Outre les effets de radicalisation que j’évoquais à l’instant, une telle escalade est négative aussi parce que, par rapport à d’autres situations, elle brouille tout effort de compréhension de la réalité et conduit à une surenchère toujours plus dramatique… Enfin, et c’est sans doute le plus important, elle est négative parce que la vérité des faits et des situations est une exigence en soi. Cette situation est suffisamment grave pour qu’on la décrive telle qu’elle est, sans la reconstruire de manière largement fallacieuse.
Une des choses frappantes dans le discours de cette campagne, c’est ce rejet de la complexité de la situation. On nous dit que ceux qui complexifient, c’est ceux qui démobilisent.

En effet, la magie du binaire y règne sans partage, semble-t-il… Le vrai, le faux, le bien, le mal… Cela conduit quelqu’un comme Bernard-Henri Levy à faire publier dans Libération (20 mars 2007) une interview extravagante d’Abdel Walid al Nour, le leader d’une deux branches du SLA (faction du mouvement rebelle qui n’a pas signé les accords d’Abuja, voire chronologie)…Une interview brejnévienne de cet homme qui est un chef de guerre, un entrepreneur de violences, et qui apparaît là comme une espèce d’ange de la démocratie insurgée. Il n’y a pas de femmes voilées dans cette région du Darfour, selon le témoignage publié auparavant par BHL dans Le Monde (13 mars 2007), ni exactions de la guérilla, dont les membres se conduisent de façon irréprochable. On se croirait revenus à la grande époque des avant-gardes exemplaires. La réalité, bien entendu, c’est que les insurgés commettent aussi des exactions (qui a jamais vu une guerre propre ?) et qu’il y a des islamistes des deux côtés. L’effet d’une telle réduction, d’un tel effacement des complexités, c’est une mobilisation à la fois tapageuse et fragile. Dès que la complexité, qui ne peut pas manquer de se rappeler à nous, va resurgir, les gens qui ont un moment adhéré sincèrement à cette mobilisation vont comprendre qu’ils ont été trompés par des discours de propagande et se retirer.

^^^^

#### À faire
(a) Répondez à ces questions à partir de l'extrait sur la campagne pour le Darfour :
(i) Qui a fait publier dans Libération une interview d'Abdel Walid al Nour, et à quelle date ?
(ii) Dans le discours de cette campagne, comment présente-t-on ceux qui complexifient ?
(iii) Quel est l'effet d'une telle réduction des complexités ?
(b) Donnez la suite de l'extrait sur la campagne pour le Darfour.

#### Données
^^^^

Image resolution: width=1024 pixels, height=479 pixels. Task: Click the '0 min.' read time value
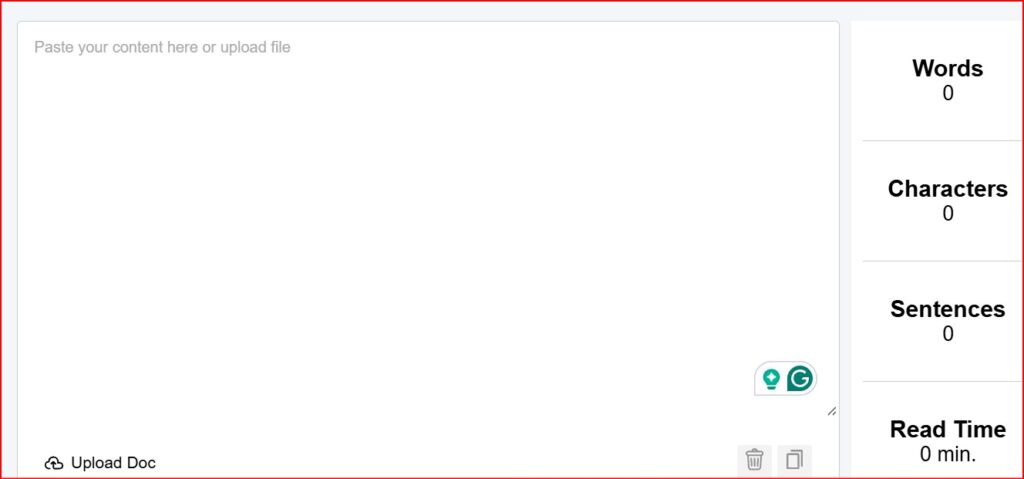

^^^^

#### Réponses
(a)
(i) Bernard-Henri Levy, le 20 mars 2007.
(ii) On dit que ce sont ceux qui démobilisent.
(iii) Une mobilisation à la fois tapageuse et fragile.

(b)
Il y a déjà une force armée sur place, celle de l’Union africaine. L’une des solutions ne viendrait-elle pas du renforcement de cette force de l’Union africaine et à quelles conditions serait-elle possible ?

Elle serait possible à la condition qu’elle soit voulue. Puisque que cette force est acceptée, les Soudanais auront du mal à refuser que d’autres pays africains ou que les même pays africains renforcent leur contribution. D’une certaine manière, l’affaiblissement diplomatique du pouvoir soudanais se manifeste aussi par cette acceptation de principe d’un renforcement du contingent de l’Union africaine. Nous sommes un certain nombre à demander qu’on joue la carte de ce contingent, à rappeler son existence, à rappeler qu’au début de son intervention en 2004, il a été efficace. Il n’a certes pas empêché la guerre, mais il a protégé des villages, a aidé à des regroupements. Ces troupes ont parfois enrayé des montées en puissance de l’affrontement, se sont posées en négociateurs ou en forces dissuasives à certains moments, mais l’extension et la fragmentation du conflit rendent le terrain inabordable. Donc il faudrait largement renforcer leurs moyens en hommes mais aussi en communication, en logistique, en transmission, etc. Cela suppose un effort financier, un investissement un peu plus important, mais qui ne serait pas énorme. Evidemment, pour tous ceux qui aiment parler en termes de tout ou rien, cette option ne serait pas intéressante parce qu’elle n’aurait pas l’ambition de « mettre fin », elle n’aurait rien d’épique. Ce n’est pas la grande épopée, c’est une tentative de réduire le pire, mais pas d’installer le bien.

Mais il y a d’autres moyens : la Cour pénale pourrait être plus active. Il y a aussi des sanctions financières, à prendre à titre individuel contre des dirigeants et des proches du régime qui ont des comptes à l’étranger. Les barons du régime — régime mafieux en même temps qu’islamiste — ont engrangé beaucoup d’argent, ils entretiennent un réseau de complices, de profiteurs, dont les intérêts peuvent être mis en danger, ce qui pourrait retenir leurs ardeurs.

N’y a-t-il pas un danger que le travail de la Cour pénale soit contre-productif ? En Ouganda par exemple, des débats ont lieu à propos des effets des mandats d’arrêt qui concernent plusieurs chefs rebelles qui ne veulent pas participer aux négociations de paix.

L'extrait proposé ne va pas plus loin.